Member of the National Council
- Incumbent
- Assumed office 23 March 2016

Personal details
- Born: 13 June 1954 (age 72) Bratislava, Czechoslovakia
- Party: Freedom and Solidarity
- Education: Comenius University

= Alojz Baránik =

Slovak lawyer and politician (born 1954)

Alojz Baránik (born 13 June 1954) is a Slovak lawyer and politician. Since 2016, he has served as a Member of the National Council representing the Freedom and Solidarity (SaS) party.

== Early life ==
Baránik was born in Bratislava. In 1972, he enrolled to study law at the Charles University, but transferred to the Comenius University the following year, where he graduated in law. Following his graduation, Baránik worked as an in-house counsel for an industrial company in Bratislava for three years.

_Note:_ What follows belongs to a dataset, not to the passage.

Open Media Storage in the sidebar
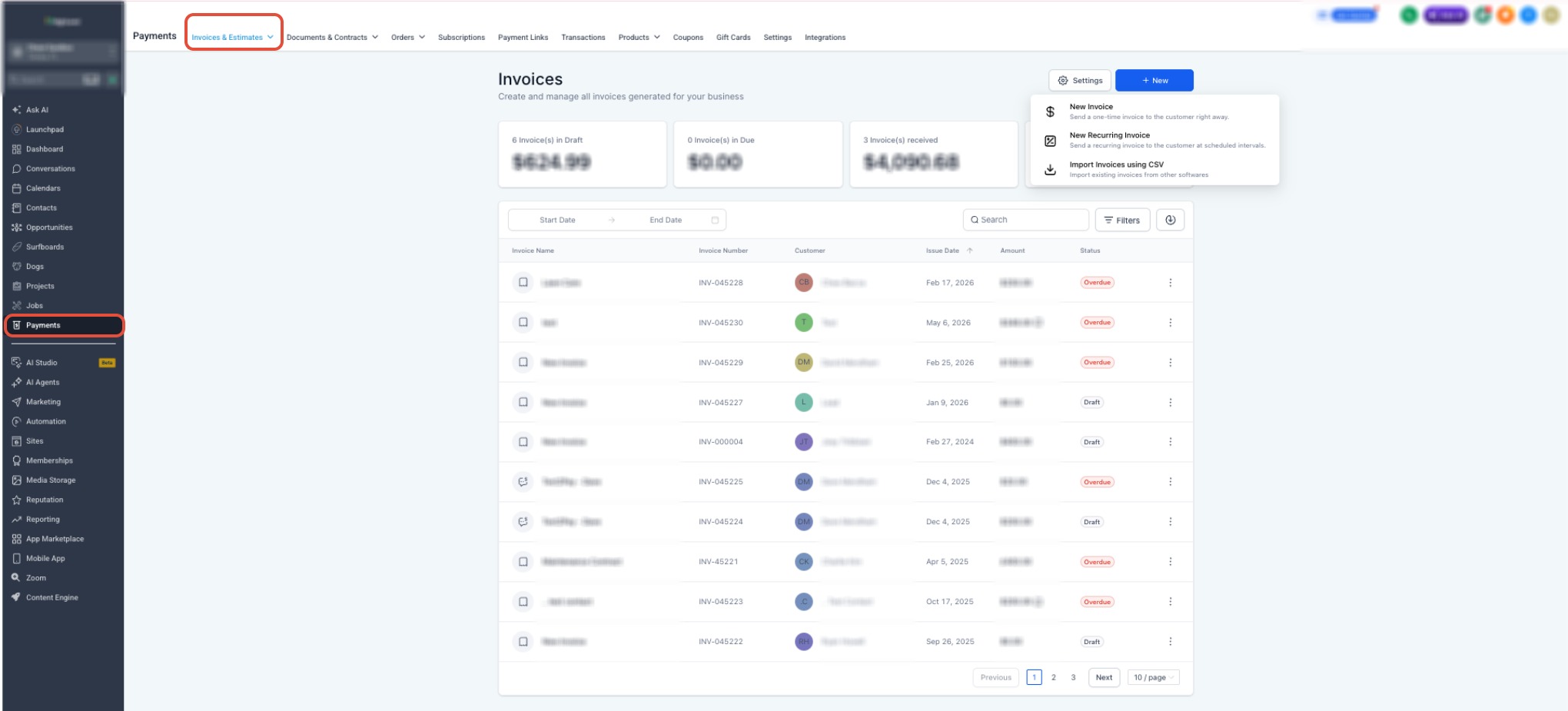Viewport: 1568px width, 711px height. point(50,480)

In 1982, he emigrated to Canada, where he worked as a taxi driver and real estate agent. In 1992 he returned to Czechoslovakia to take the role of the lead legal counsel for Central and Eastern Europe at the Digital Equipment Corporation. After the bankruptcy of the company in 1998, he returned to his home town in Bratislava and became an attorney.

== Political career ==
In the 2016 Slovak parliamentary election, Baránik was elected to the parliament on the list of the SaS party. He retained his seat in the 2020 Slovak parliamentary election. As an MP, he has entered numerous high-profile disputes with judges as well as the prosecutor general Maroš Žilinka.